Tuesday, October 24, 2006

A Very Strange Play

It's called "Sepulchre of Songs." It's about a 16-year-old girl, Elaine, who survived an explosion as a small child. The explosion took her arms, her legs, and her parents. The conflict is between the forces within. Should she stay in the world that really has no place for her, or should she retreat into madness?

She has a collection of imaginary friends; leftovers from her happy childhood before the explosion. Into the little family comes Anansa, who is "Other." Anansa is the pilot of a starship (think of "The Ship Who Sang"). Anansa is mentally drawing Elaine to her, on a thread of song.

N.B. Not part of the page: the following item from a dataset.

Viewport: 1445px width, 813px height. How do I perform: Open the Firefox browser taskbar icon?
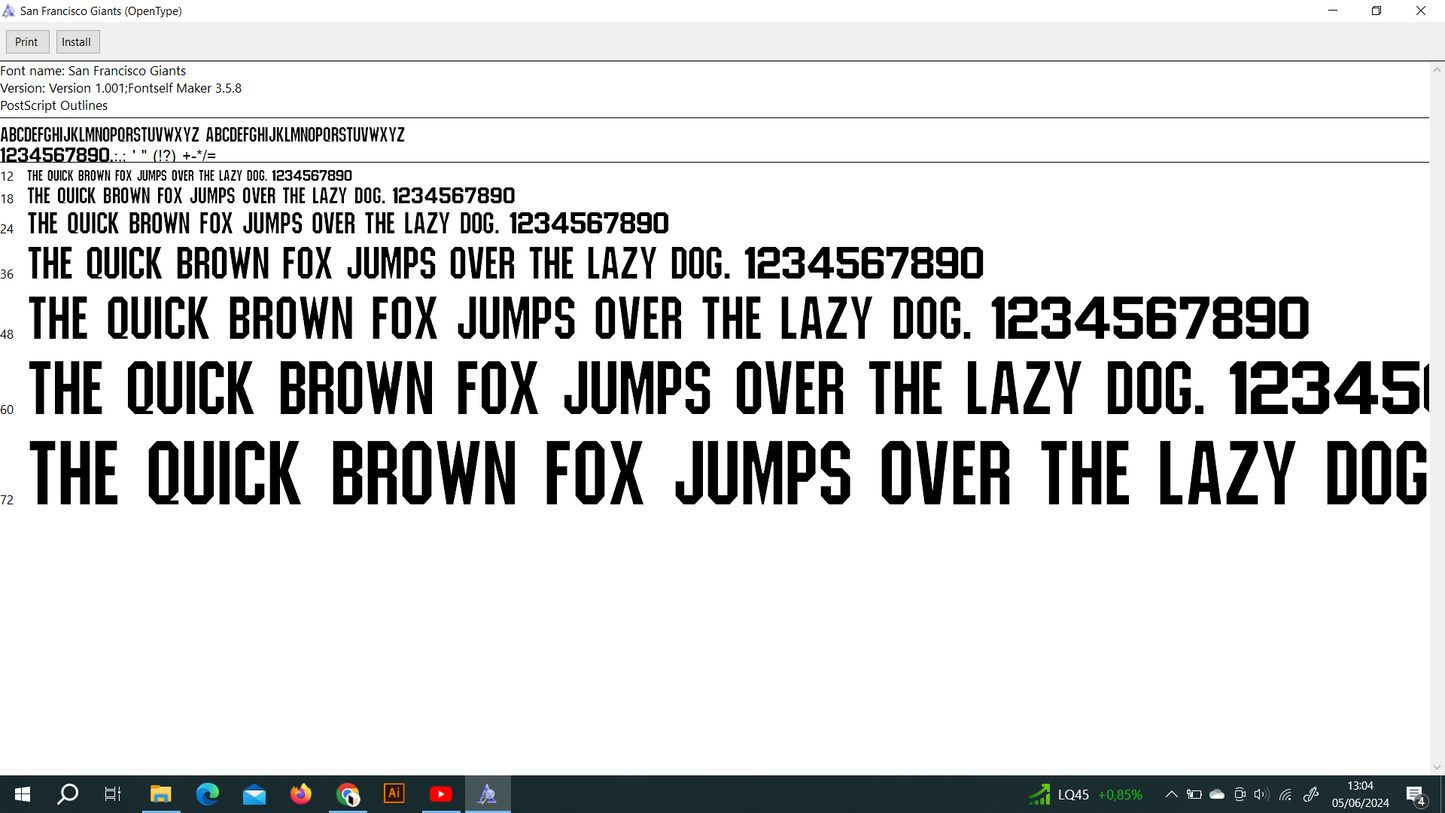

It's left to the audience to decide if Elaine has invented Anansa, or if we have entered an Anne McCaffrey novel.

Carrie Green, who played Imogene Herdman for me in "Christmas Pageant," plays the girl. It's the first really grown-up acting she has had to do. This is the show in which Carrie becomes an actress, as opposed to playing roles.

The play has really made me think about being disabled, and about each of us finding our place in the world. Or, out of it.

It's a one-act, written by Emily Janice Card, and based on a short story by her father, Orson Scott Card. I have not yet read the story.

The play rocks.

4 comments:

  1. Orson Scott Card is one of the better post-golden-age science fiction authors.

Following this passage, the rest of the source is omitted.